Piemonte, Laus: vogliamo essere capofila in prevenzione

Promuovere corretti stili di vita: è l'impegno che si sono presi oggi al Conservatorio di Torino un centinaio di sindaci, autorità, rappresentanti delle categorie, dell'associazionismo e delle organizzazioni sindacali, del mondo della scuola e dell'informazione agli "Stati Generali dello Sport" di Torino. Organizzato dal Consiglio regionale del Piemonte, attraverso gli Stati generali e la Consulta regionale dei Giovani, in collaborazione con la Fondazione Piemontese per la Ricerca sul Cancro onlus, l'Università degli studi di Torino e il Centro ricerche performance e benessere, l'appuntamento torinese "rappresenta un momento di riflessione comune per interrogarci su cosa possiamo fare per intervenire in maniera più efficace e persuasiva sulla cultura della prevenzione e della salute" ha spiegato il presidente del Consiglio regionale del Piemonte, Mauro Laus. "Si tratta di un impegno che, indipendentemente dall'appartenenza politica, investe in modo trasversale tutte le categorie della società civile. La scommessa, certamente ambiziosa, che mi piacerebbe vincere è che questa contaminazione di buona pratiche possa non solo attraversare tutto il Piemonte ma che, nell'arco dei prossimi anni, fosse proprio il Piemonte a contagiare le altre regioni d'Italia" ha aggiunto Laus.

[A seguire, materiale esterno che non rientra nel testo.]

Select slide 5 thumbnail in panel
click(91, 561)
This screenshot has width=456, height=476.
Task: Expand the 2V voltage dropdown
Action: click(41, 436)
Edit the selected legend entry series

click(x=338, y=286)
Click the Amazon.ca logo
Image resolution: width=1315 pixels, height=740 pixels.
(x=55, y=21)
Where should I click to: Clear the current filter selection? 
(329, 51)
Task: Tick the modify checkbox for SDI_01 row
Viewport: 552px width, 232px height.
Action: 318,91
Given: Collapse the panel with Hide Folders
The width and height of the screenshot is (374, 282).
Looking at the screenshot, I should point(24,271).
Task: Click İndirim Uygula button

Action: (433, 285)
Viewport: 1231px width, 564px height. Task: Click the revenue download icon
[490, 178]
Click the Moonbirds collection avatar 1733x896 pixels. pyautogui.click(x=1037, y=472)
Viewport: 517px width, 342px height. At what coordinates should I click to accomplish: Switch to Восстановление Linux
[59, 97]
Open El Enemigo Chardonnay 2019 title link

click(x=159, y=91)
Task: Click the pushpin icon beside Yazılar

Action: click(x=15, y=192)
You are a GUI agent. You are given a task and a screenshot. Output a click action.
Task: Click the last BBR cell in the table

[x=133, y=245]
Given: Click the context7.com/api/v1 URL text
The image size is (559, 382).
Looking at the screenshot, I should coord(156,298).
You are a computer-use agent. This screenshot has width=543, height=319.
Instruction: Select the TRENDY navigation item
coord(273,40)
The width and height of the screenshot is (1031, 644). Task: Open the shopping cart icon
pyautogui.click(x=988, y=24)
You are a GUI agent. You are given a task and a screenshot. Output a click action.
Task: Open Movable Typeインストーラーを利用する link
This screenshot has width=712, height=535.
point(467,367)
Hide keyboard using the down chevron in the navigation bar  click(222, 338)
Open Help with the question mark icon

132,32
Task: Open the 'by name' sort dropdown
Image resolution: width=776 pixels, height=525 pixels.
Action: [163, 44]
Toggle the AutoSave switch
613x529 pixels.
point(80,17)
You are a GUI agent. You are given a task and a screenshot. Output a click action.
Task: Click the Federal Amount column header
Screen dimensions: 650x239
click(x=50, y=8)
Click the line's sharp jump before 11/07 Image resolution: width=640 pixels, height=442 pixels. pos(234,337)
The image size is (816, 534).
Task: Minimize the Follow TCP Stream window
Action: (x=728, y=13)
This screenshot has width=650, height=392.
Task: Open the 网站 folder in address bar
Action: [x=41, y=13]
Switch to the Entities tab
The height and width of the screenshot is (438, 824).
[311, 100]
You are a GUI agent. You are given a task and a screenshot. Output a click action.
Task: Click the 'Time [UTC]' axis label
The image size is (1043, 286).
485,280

"I progetti che le amministrazioni comunali, le associazioni di categoria e gli enti rappresentativi della società civile vorranno ideare nell'arco dei prossimi sei mesi, saranno raccolti in un Libro Bianco delle buone pratiche e diffusi non solo su tutto il territorio regionale, ma anche portati ad esempio a livello nazionale" ha annunciato Laus. Tra i partecipanti alla giornata: Giorgio Bertola e Gabriele Molinari, membri dell'Ufficio di presidenza dell'Assemblea regionale in rappresentanza della Consulta Giovani; Gianmaria Ajani, rettore dell'Università degli studi di Torino; Giampiero Gabotto, consigliere delegato della Fondazione Piemontese per la Ricerca sul Cancro. "La Consulta regionale dei Giovani è un organo nato per favorire la comunicazione tra giovani e istituzioni - ha spiegato Bertola - e, anche in quest'ambito, i destinatari ideali delle campagne sociali che riguardano i corretti stili di vita sono proprio i giovani che assimilano più facilmente i concetti di sana alimentazione e attività fisica costante e possono essere educativi per le persone più mature. Nel mio piccolo cerco di dare il buon esempio adottando uno stile di vita per stare meglio che comprende attenzione per l'alimentazione e la corsa due volte alla settimana". "Il nostro è un messaggio che va al di là del mondo giovanile - ha precisato Molinari - concernendo la sensibilizzazione ad un corretto stile di vita che è utile alla attività che ognuno di noi deve svolgere ogni giorno migliorando, in definitiva, il benessere globale della comunità. Inoltre, per le giovani generazioni a venire, è anche importante in una ottica di risparmio per il sistema sanitario, grande sfida finanziaria del futuro".